I'm sober but my boyfriend says I'll drink again

What he thinks is just what he thinks. But I could use his support and encouragement

Published October 12, 2010 12:20AM (EDT)

Dear Cary,

I've been a moderate drinker my entire life, but over the past five years I've developed a drinking problem. Hitting the bottle for me coincided with a series of traumatizing life events that happened one right after the other -- a terrible car accident, multiple job losses, near-foreclosure, problems in my marriage, devastating lies about money, the illness and death of a beloved parent, another near-foreclosure, bankruptcy, a bitter separation from my husband, legal troubles, divorce. I started drinking. I now have a problem.

I've decided to stop drinking and have entered rehab. I don't like everything about rehab, but I'm committed to being open to the process and, most important, to not drinking anymore. I'm trying to figure out where to go from here. My boyfriend and I have had a happy two-year relationship (when we or I were sober), but we drank together. He doesn't have a problem, as I understand it, but he does drink. We've had some great times drinking together, and have had some terrible times. I've done and said things I'm not proud of, drunk.

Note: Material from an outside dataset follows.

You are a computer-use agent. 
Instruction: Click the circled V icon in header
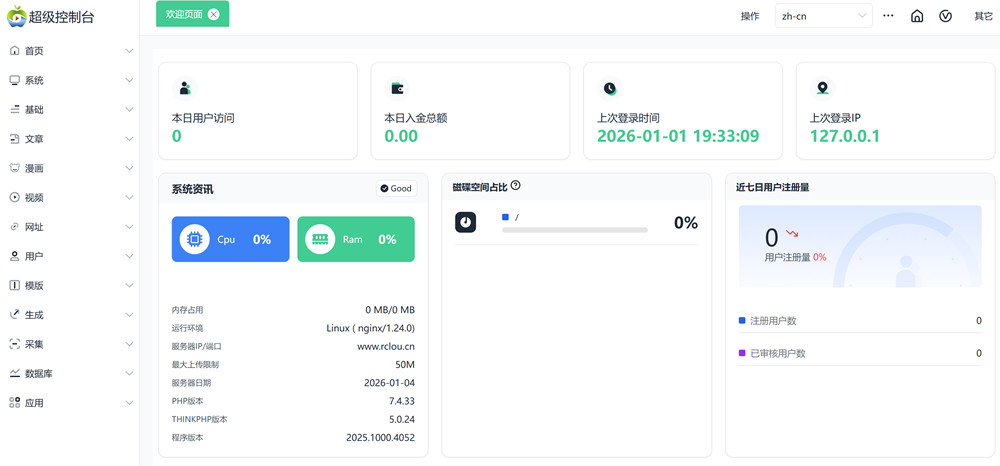coord(946,16)
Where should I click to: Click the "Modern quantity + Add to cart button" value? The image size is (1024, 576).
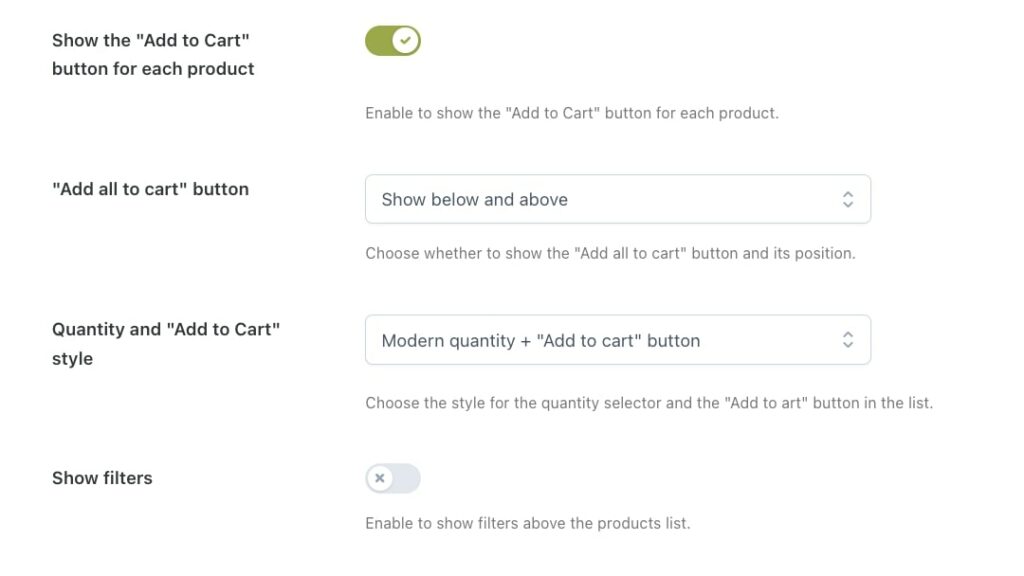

He's joining me in not drinking. He's also been helping me stay with the program, driving me to my meetings when I need a ride and talking with me as I begin to figure out what recovery means. He's been incredibly supportive in his actions. What bothers me are his words. He's the kind of guy who has always spoken without thinking at times and I've long known this. It's not malicious; he's just one of those guys with few filters and probably a slight wiring problem and he's been dealing with this his entire life. I can be overcautious with my words at times (when I'm not drunk) and I appreciate his openness most of the time. But several times since I've started this he's stated, casually, that he thinks I'll pick up again at some point, will get drunk again at some point. I've been very clear with him: "You can think that if you like, but it's NOT helpful to say this to me right now."

Words or actions: Which should I be paying more attention to, knowing what I know about him? It may be that I'm at a point in my life in which his openness and filterlessness (?) are detrimental to me, even though I don't attribute his comments to malice. It may be time for me to move on.

I'm working my program to the best of my ability, but I know that we drunks are notorious for lying to ourselves and to others. He knows this, too. But I still need for him to believe in me at the moment in spite of what he knows. I need a hug and a "I know you will do your best" and a ride to meetings, not a ride to meetings and a "well, you'll probably start drinking again once this is over." It may be true. I can't predict the future. At the moment, I need to believe.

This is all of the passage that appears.